L’impegno di Assobiotec
Come Assobiotec siamo impegnati per lo sviluppo di questo meta settore, non solo attraverso la definizione e la promozione di azioni di policy, ma anche con azioni di comunicazione e divulgazione per cercare di colmare il gap informativo legato alla bioeconomia.
Ad esempio, la bioeconomia, insieme alle Scienze della Vita e all’ecosistema biotech è un macro tema del progetto “Biotech, il futuro migliore”, giunto quest’anno alla sua seconda edizione, che prevede tavoli di lavoro a porte chiuse tra gli addetti ai lavori e dirette social dedicate al grande pubblico.
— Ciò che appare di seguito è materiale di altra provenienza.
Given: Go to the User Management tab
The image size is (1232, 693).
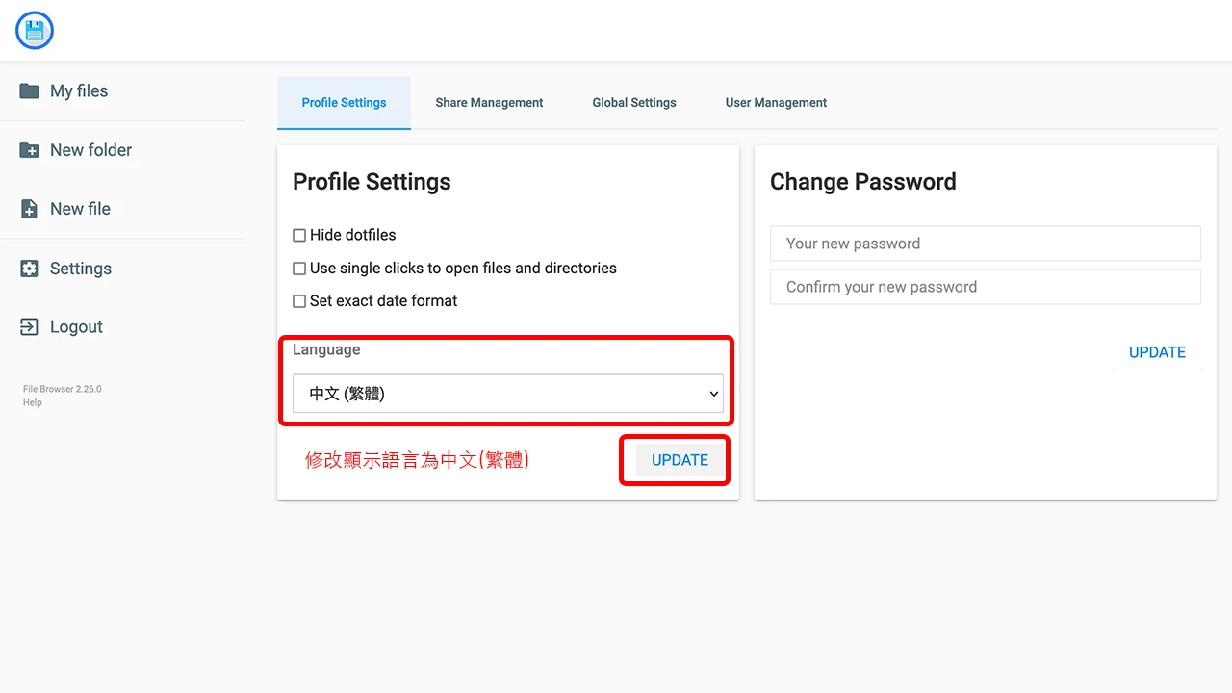Looking at the screenshot, I should (776, 102).
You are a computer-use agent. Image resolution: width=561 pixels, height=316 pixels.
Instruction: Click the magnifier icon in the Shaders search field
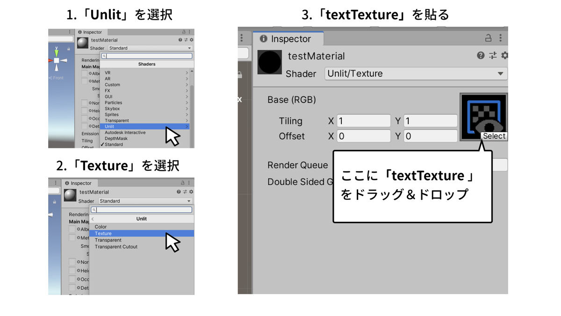tap(105, 56)
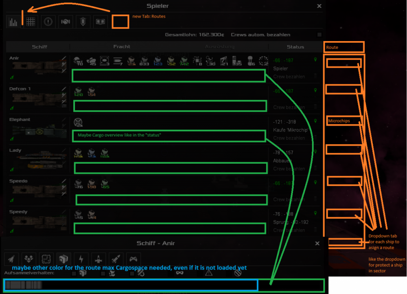The image size is (407, 294).
Task: Toggle cargo box pickup behavior checkbox
Action: tap(74, 273)
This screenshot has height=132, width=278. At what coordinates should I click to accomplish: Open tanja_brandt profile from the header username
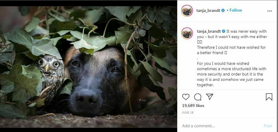point(208,10)
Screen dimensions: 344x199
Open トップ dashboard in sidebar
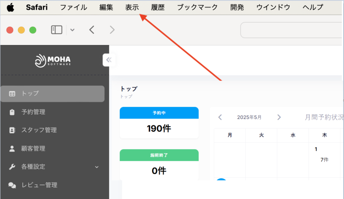[52, 94]
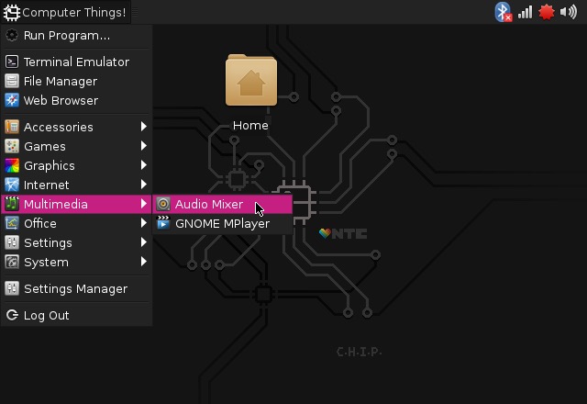This screenshot has height=404, width=587.
Task: Select File Manager from the menu
Action: click(60, 81)
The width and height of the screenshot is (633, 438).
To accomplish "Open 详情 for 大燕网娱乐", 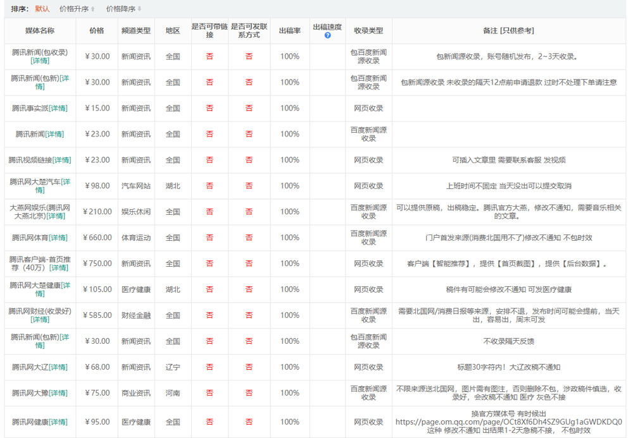I will [x=56, y=216].
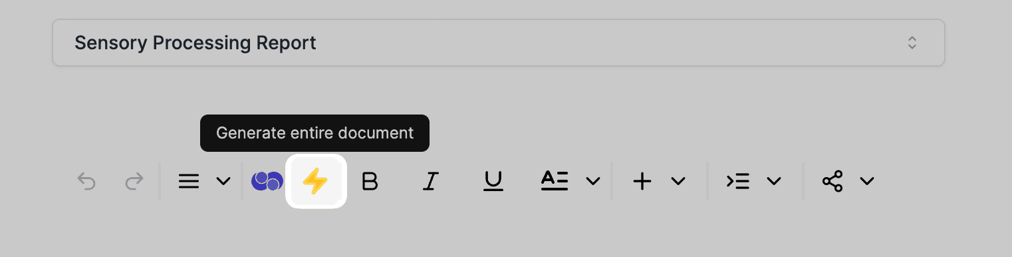Open the indent list options chevron
This screenshot has height=257, width=1012.
click(774, 181)
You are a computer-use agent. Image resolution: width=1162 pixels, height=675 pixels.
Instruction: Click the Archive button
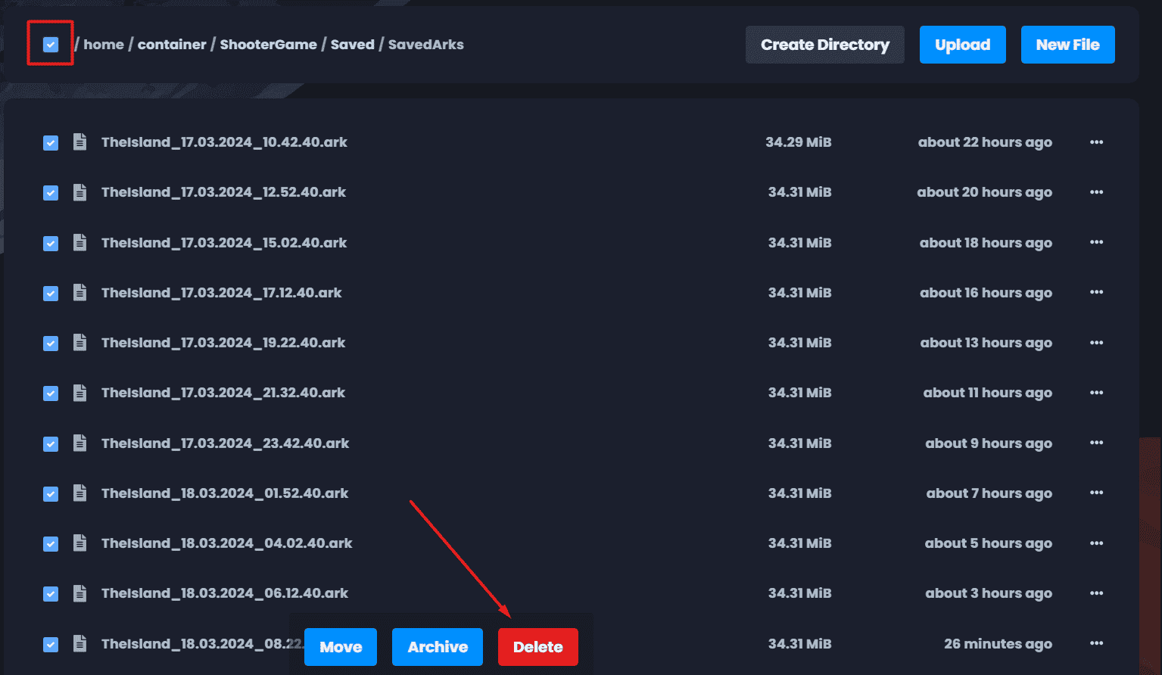[438, 647]
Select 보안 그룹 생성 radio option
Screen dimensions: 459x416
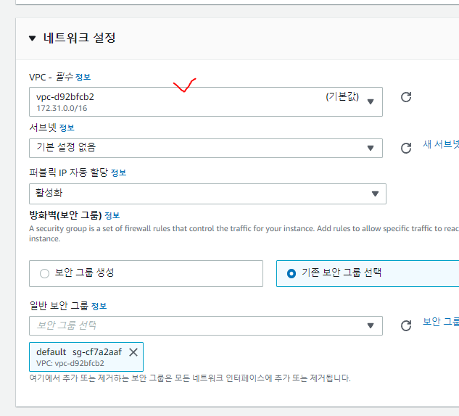(x=44, y=273)
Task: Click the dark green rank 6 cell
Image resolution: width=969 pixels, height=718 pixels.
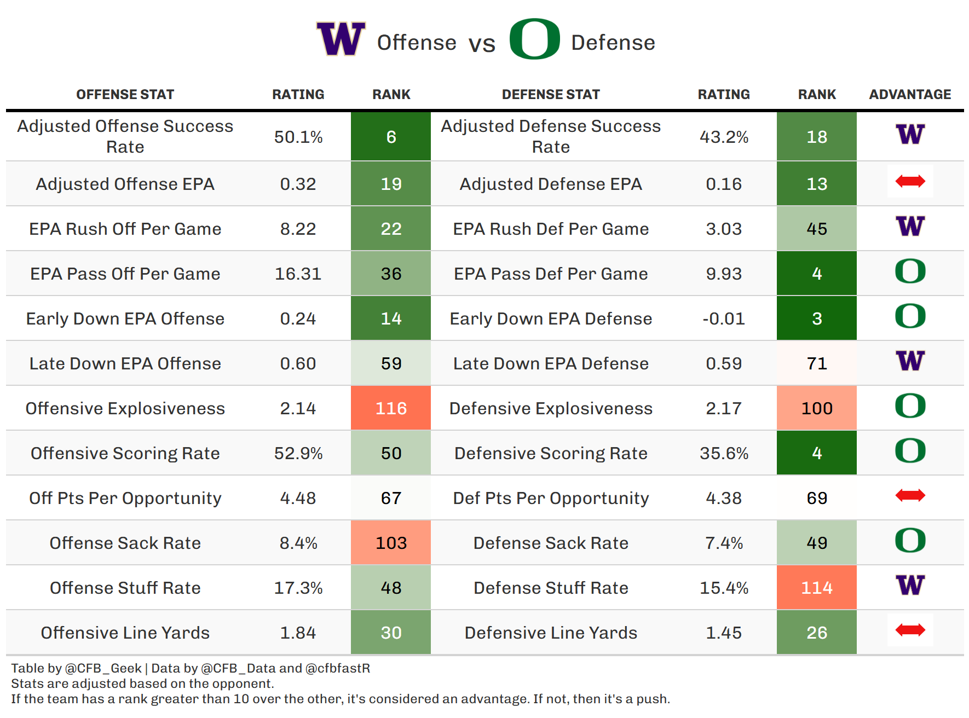Action: 391,137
In questo progetto, lo scorso 13 settembre si è svolto il gruppo di lavoro a porte chiuse “One health la salute del pianeta è la salute dell’uomo” nel quale abbiamo riflettuto sul ruolo dell’innovazione legata alle biotecnologie per garantire produttività e sostenibilità al sistema agricolo e agli altri settori della bioeconomia a esso legati.
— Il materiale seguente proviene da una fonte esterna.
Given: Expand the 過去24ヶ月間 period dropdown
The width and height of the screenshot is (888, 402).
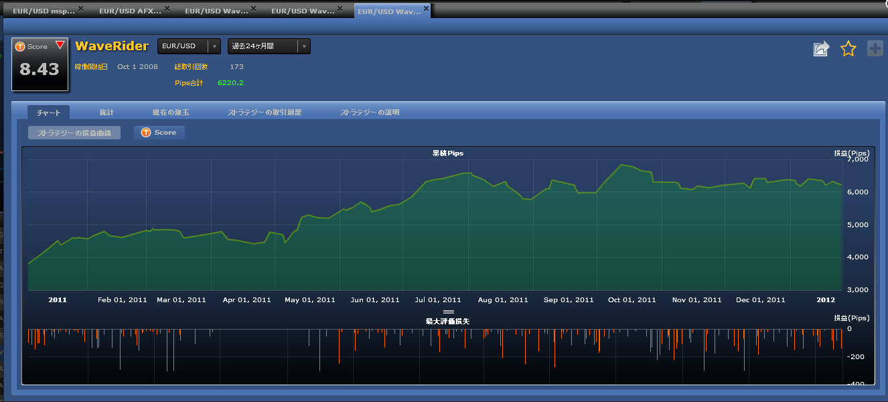Looking at the screenshot, I should pyautogui.click(x=269, y=46).
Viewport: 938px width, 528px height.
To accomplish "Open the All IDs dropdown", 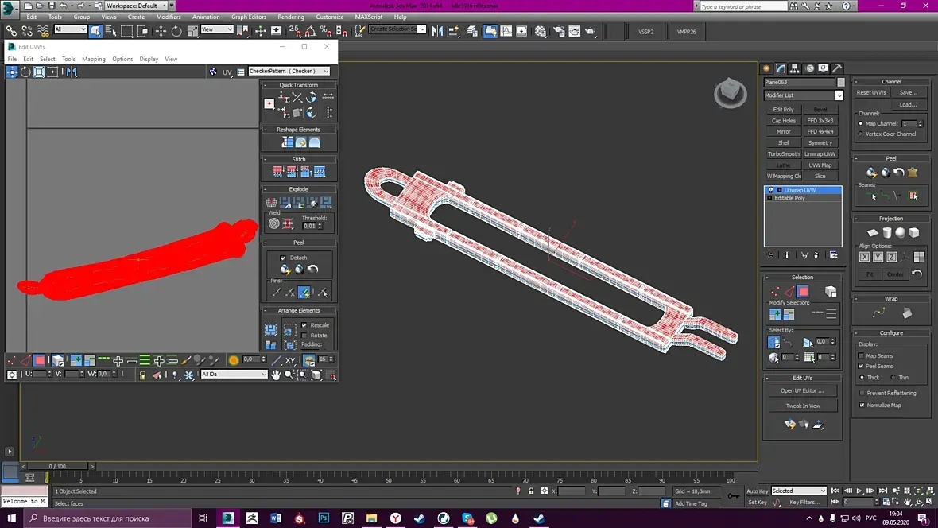I will pos(234,374).
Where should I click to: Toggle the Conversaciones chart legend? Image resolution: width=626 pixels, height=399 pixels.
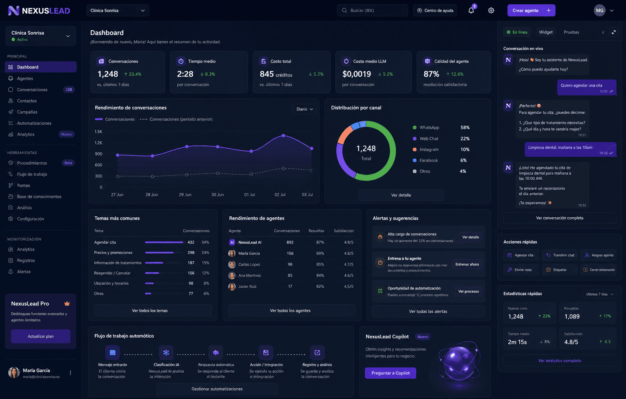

Il settore delle biotecnologie, che vuole agire nella prospettiva trasversale di “One Health”, dove anche l’agroalimentare possa contribuire alla salute umana e alla tutela ambientale, vede in questo momento alcuni obiettivi molto concreti su cui focalizzarsi.
- Cogliere le opportunità che le tecniche di evoluzione assistita basate sul genome editing, come espressione di biotecnologie sostenibili, offrono alle diversificate produzioni tipiche dell’agricoltura italiana, sostenendo la ricerca pubblica, la sua integrazione con il settore privato e consentendo finalmente, pur con le limitazioni dell’attuale normativa, la sperimentazione in campo.
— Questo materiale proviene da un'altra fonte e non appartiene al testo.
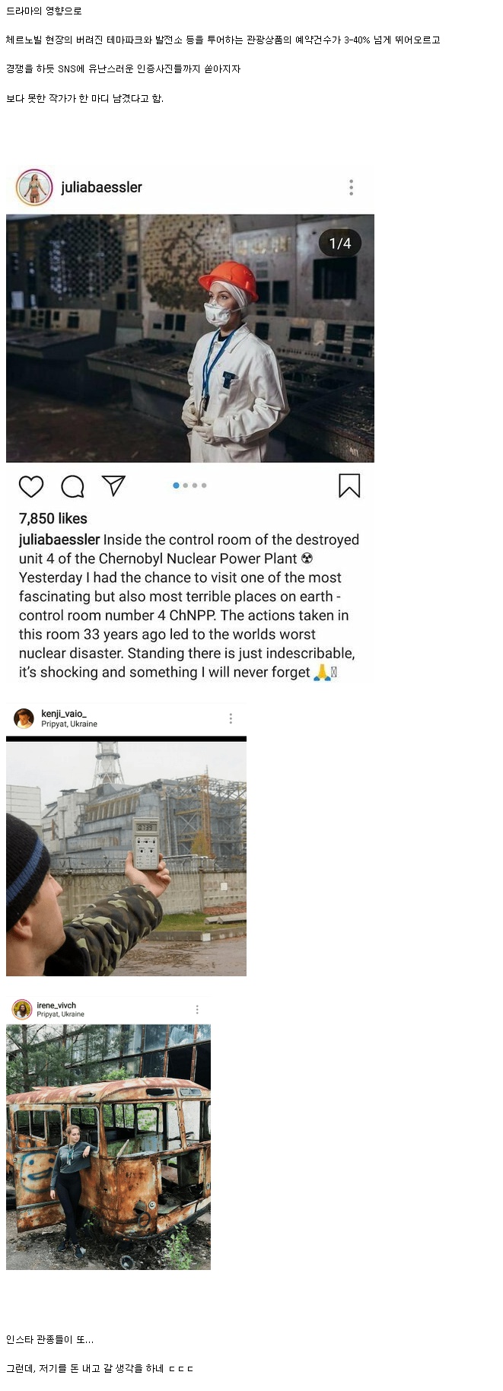Select last carousel dot indicator
Screen dimensions: 503x1391
(x=204, y=485)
- Affrontare, anche nella prospettiva del programma europeo “Soil Health”, i problemi legati alla gestione dei suoli agricoli e dell’apporto di sostanza organica, sfruttando le opportunità che derivano dalla disponibilità di compostati e digestati, in una rigorosa garanzia di qualità dei potenziali apporti che ne possono derivare, anche nel rispetto di parametri ambientali e di salute.
- Verificare come la disponibilità di materie prime e seconde provenienti dal comparto agroalimentare, tenendo conto delle indicazioni dell’Unione Europea volte a diminuire il ricorso a materie prime destinate all’alimentazione umana ed animale, possa contribuire allo sviluppo di produzioni in altri settori, basate su biomateriali, nella prospettiva dell’economia circolare, tenendo conto delle disponibilità nel tempo e nello spazio e degli usi produttivi a cui sono già ora destinate.
Di bioeconomia si è parlato anche in occasione della Biotech week, una settimana di divulgazione scientifica per far conoscere, anche ai non addetti ai lavori, il valore delle biotecnologie e le loro innumerevoli applicazioni, in programma dal 27 settembre al 3 ottobre.
E poi c’è il Festival della Bioeconomia a Caltagirone, il Forum Internazionale sulle biotecnologie industriali e la bioeconomia a Trento, il Rapporto sulla bioeconomia in Europa di Intesa Sanpaolo tante iniziative sulle quali c’è anche l’impegno della nostra Associazione con l’obiettivo di far conoscere più da vicino e meglio un settore così importante.